I'm so sorry you've had such bad luck with partners! I obviously don't have the best history, either, but I wanted to share that the same month I finally decided that I was happy alone, that at the age of 53 (and since you have a 9 year old D I assume you are nowhere near that age) I didn't need or even want a partner, that I looked forward to a happy future that included lots of hobbies and passions that are my own, GAL with girlfriends, and an increasing number of cats - a person turned up that has been the best potential partner for me so far in my life.
Without going into a lot of detail, I am convinced that there was an intervention that put him in my path. I resisted for months and wanted only friendship, but it became overwhelmingly clear that we are extraordinarily well suited for each other. I have been able to pursue sides of myself that I could not with any partner before, and the dynamic between us is different than either of us have experienced before.
So don't despair - but focus on yourself and your own life, pursue your passions and see if you attract the right man.
Thanks Painter. Your new relationship sounds incredible and I've been following along with you and you have made some very brave moves to go about and live your own life.

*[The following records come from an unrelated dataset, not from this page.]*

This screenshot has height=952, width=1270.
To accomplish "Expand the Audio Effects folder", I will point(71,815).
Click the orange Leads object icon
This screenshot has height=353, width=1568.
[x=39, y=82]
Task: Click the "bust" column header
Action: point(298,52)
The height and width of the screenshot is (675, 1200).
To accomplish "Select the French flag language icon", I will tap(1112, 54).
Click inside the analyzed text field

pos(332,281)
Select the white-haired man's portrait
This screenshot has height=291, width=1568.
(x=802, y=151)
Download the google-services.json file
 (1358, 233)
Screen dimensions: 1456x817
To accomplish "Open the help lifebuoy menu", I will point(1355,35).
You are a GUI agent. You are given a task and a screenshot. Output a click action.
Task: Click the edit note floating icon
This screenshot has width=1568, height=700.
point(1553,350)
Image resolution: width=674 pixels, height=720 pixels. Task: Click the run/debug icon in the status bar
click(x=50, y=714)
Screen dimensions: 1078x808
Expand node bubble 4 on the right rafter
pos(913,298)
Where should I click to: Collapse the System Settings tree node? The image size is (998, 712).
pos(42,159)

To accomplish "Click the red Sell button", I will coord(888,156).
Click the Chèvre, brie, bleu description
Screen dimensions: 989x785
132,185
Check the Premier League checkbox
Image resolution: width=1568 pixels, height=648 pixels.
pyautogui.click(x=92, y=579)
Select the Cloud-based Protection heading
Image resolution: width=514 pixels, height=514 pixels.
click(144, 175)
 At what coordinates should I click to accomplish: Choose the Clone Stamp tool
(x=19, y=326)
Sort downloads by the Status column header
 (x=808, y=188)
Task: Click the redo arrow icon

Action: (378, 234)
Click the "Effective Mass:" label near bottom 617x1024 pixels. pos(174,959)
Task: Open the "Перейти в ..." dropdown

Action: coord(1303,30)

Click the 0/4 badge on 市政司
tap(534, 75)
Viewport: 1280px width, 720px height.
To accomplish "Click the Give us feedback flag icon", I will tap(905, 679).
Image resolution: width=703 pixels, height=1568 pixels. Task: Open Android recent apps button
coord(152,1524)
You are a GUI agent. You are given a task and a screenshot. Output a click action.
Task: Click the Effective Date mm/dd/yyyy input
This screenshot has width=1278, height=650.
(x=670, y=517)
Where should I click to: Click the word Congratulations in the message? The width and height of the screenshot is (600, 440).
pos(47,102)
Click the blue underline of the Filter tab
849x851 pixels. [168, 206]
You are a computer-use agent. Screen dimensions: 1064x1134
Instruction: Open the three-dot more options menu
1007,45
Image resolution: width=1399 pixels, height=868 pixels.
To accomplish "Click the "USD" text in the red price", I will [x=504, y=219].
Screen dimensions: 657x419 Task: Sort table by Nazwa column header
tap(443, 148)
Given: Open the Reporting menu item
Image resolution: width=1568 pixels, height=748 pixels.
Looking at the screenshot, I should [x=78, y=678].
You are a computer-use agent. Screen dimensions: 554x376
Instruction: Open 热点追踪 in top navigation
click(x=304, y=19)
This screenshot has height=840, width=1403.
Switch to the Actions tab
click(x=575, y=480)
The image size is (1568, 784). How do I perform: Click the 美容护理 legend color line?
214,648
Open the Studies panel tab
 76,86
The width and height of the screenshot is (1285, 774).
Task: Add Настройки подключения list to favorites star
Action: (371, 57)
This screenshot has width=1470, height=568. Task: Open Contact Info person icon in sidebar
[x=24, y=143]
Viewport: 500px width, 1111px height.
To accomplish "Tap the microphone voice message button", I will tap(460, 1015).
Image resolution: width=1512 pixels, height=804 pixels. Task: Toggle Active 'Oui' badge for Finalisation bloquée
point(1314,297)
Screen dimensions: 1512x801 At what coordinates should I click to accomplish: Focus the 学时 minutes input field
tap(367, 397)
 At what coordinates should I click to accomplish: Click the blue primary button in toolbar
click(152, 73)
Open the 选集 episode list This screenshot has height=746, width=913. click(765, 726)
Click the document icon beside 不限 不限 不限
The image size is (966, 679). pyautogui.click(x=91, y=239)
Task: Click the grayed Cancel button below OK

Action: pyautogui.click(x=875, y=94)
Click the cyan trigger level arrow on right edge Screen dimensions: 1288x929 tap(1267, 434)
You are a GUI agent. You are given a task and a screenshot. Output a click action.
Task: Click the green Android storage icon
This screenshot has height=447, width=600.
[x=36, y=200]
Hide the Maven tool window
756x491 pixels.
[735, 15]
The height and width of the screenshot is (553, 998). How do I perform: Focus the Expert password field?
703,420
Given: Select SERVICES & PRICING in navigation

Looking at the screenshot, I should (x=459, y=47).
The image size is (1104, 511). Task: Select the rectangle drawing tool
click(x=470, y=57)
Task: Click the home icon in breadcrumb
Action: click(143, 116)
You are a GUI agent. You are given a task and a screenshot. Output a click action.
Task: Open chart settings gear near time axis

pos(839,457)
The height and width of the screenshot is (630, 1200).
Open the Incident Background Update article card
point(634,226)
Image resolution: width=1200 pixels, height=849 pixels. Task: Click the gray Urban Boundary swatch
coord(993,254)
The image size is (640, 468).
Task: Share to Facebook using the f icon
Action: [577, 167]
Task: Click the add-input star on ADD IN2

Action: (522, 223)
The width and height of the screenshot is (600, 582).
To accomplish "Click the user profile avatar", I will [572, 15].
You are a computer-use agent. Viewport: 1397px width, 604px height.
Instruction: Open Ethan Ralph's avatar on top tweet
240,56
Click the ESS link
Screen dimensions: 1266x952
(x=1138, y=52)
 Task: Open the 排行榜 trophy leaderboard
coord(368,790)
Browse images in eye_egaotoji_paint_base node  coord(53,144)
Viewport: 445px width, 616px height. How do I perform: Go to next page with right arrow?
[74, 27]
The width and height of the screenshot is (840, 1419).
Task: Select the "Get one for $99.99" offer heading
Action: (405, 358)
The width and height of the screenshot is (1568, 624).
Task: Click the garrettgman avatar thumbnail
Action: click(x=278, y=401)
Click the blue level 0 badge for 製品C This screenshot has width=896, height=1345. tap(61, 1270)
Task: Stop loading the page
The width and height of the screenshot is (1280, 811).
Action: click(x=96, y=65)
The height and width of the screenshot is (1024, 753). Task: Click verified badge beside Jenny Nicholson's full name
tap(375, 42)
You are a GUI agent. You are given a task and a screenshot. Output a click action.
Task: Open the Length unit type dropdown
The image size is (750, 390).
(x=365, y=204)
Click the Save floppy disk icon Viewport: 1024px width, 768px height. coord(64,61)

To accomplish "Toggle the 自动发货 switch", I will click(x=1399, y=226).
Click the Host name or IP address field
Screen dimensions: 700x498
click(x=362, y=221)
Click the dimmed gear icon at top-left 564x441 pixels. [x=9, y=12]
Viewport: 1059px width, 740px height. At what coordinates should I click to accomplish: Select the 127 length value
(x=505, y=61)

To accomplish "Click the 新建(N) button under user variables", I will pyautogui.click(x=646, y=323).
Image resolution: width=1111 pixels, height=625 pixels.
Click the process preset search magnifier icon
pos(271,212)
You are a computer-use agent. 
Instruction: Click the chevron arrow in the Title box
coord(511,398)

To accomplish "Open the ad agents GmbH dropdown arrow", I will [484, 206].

I am 36 years old. My ex left when I was 27. So, I haven't quite got to the point where I have been prepared to live the rest of my life without a partner. Although I did go through the essential processes of being a lone for some time, discovering who I am, do things that interest me, ect. I have a very full life I joined a gym that is like a family and I go 5 days a week. We hang out, we just signed up to do a race. I've vacationed with friends. I took my D9 to Disney, just the two of us and it was amazing. She said her favorite part of that trip was spending all that time with me having fun.I am back in school for over a year now bridging my RN to BSN. I will be done this year There was probably a time of about 2 years where I wanted nothing to do with dating. This two years came at a time I was comfortable with myself, not just trying to survive the horror.
So, as depressed as I sound, I live. I go forward. I don't think there has been one point in this process that I laid in bed depressed. Not even from bomb drop. I had an infant. So, I've got that going for me. I'm just going to keep putting one foot in front of another and hope what is meant for me will find me. Just like you!